Texas’ third largest city has taken the dubious honor of the nation’s highest crime rate among million-resident U.S. cities, news that’s already well known among San Antonio’s security integrators.
Based on an analysis of population growth and crime numbers released by the Texas Department of Public Safety, Dallas will drop to the No. 2 spot, and Houston will rank third, the Dallas Morning News reports.
According to statistics reported to the state, San Antonio has 79 crimes per 1,000 residents, which equates to a 17 percent crime rate. It’s a city known more for crimes against property than people.
The city is 1.5 times above the national average in property crime, which has triggered a slew of security upgrades, Mike Garcia, senior vice president of sales and marketing with MDI Security Systems tells SECURITY SALES & INTEGRATION.

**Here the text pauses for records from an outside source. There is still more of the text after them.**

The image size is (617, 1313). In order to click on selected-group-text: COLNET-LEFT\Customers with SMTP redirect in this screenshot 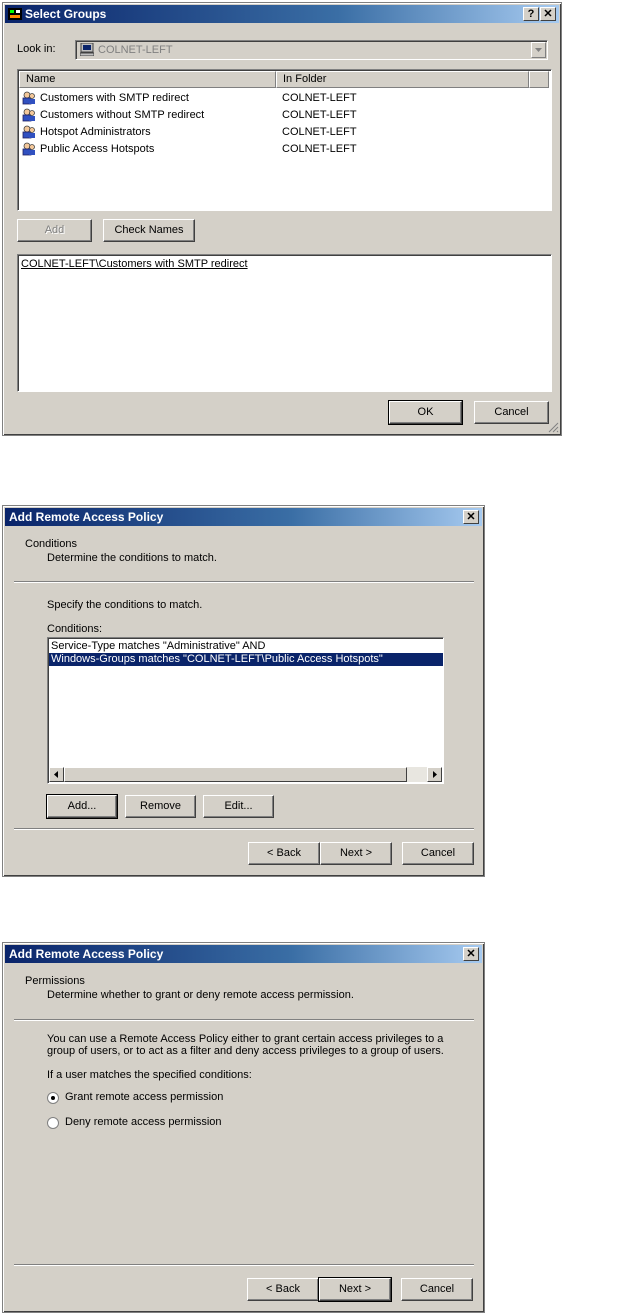, I will do `click(134, 264)`.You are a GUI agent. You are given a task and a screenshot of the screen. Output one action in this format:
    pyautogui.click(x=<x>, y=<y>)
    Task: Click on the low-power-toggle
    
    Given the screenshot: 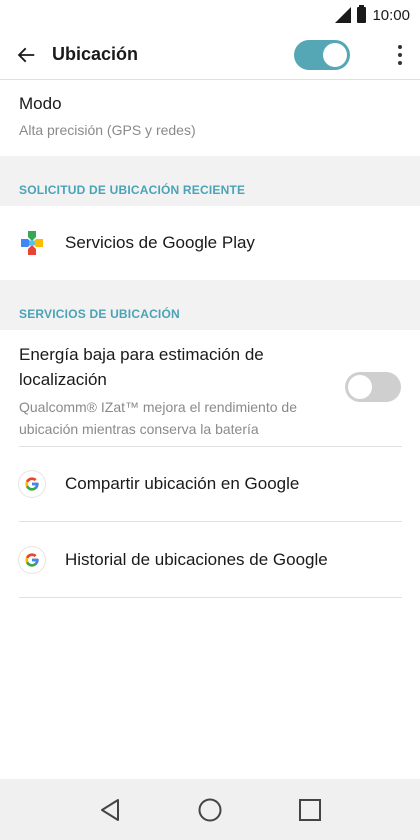 What is the action you would take?
    pyautogui.click(x=373, y=387)
    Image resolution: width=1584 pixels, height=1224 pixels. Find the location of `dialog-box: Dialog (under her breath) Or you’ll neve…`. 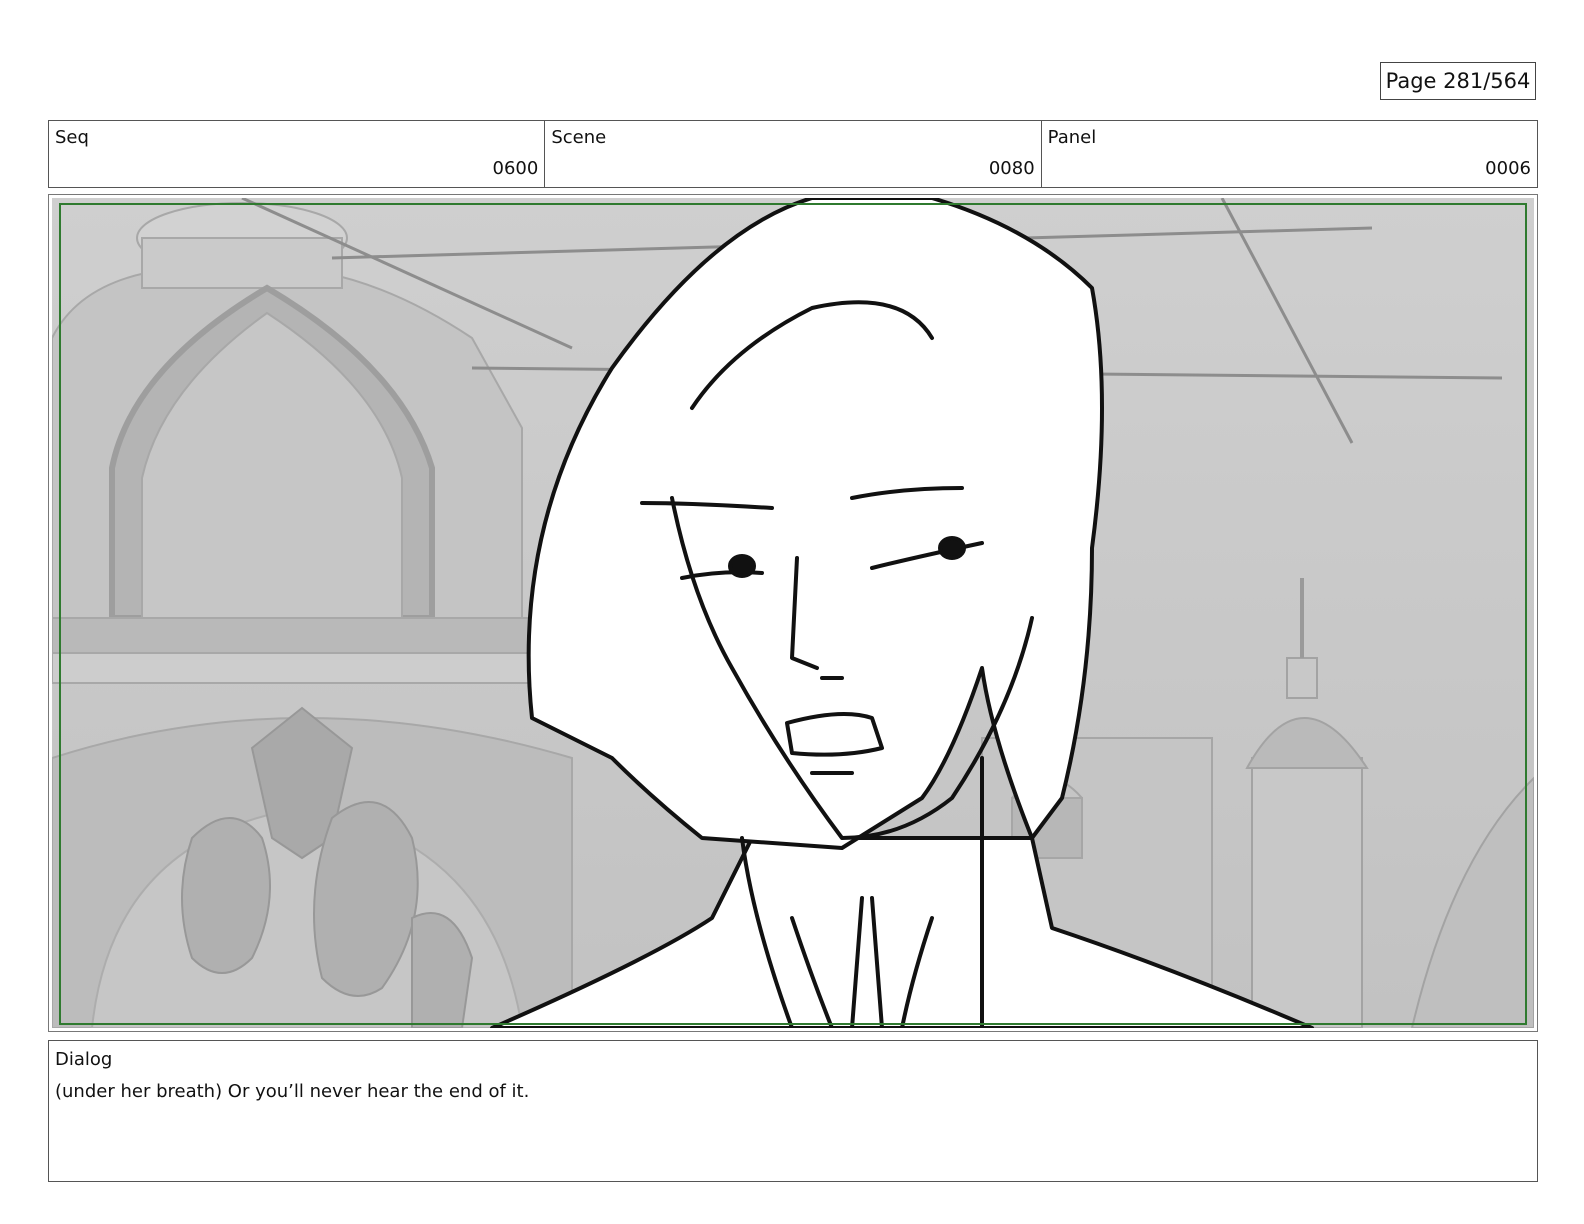

dialog-box: Dialog (under her breath) Or you’ll neve… is located at coordinates (793, 1111).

“The biggest growth sector in that market is unified security systems where the security manager can get an alarm and have video to validate that alarm and control access from a central point of command and control,” Garcia says. “If you have access control combined with alarm management and video surveillance, you have three different layers of security in one system than can prevent, detect and respond.”
Garcia has seen his company’s return on investment (ROI) grow, as more corporations and businesses choose systems that alert users when something is wrong rather than just providing monitoring.
Typically, Garcia’s corporate clients are upgrading three- to four-year-old systems by adding video analytics and IP video surveillance with alerts that arrive in real time to a central monitoring area. Small-business clients are adding NVR-based IP video surveillance they can access from a home computer. And franchise restaurants are installing systems to deter employee theft.
“When its property crime, security is an immediate answer to the problem,” Garcia adds. “You want to make it hard for the people committing those crimes to choose you as a target. The more layers of security you have in your organization, the more hardened your organization becomes.”
San Antonio’s rise up the crime-rate ladder is due to an unemployment rate that is higher than the national average, the economic downturn and wages that are lower than the national average, according to Garcia.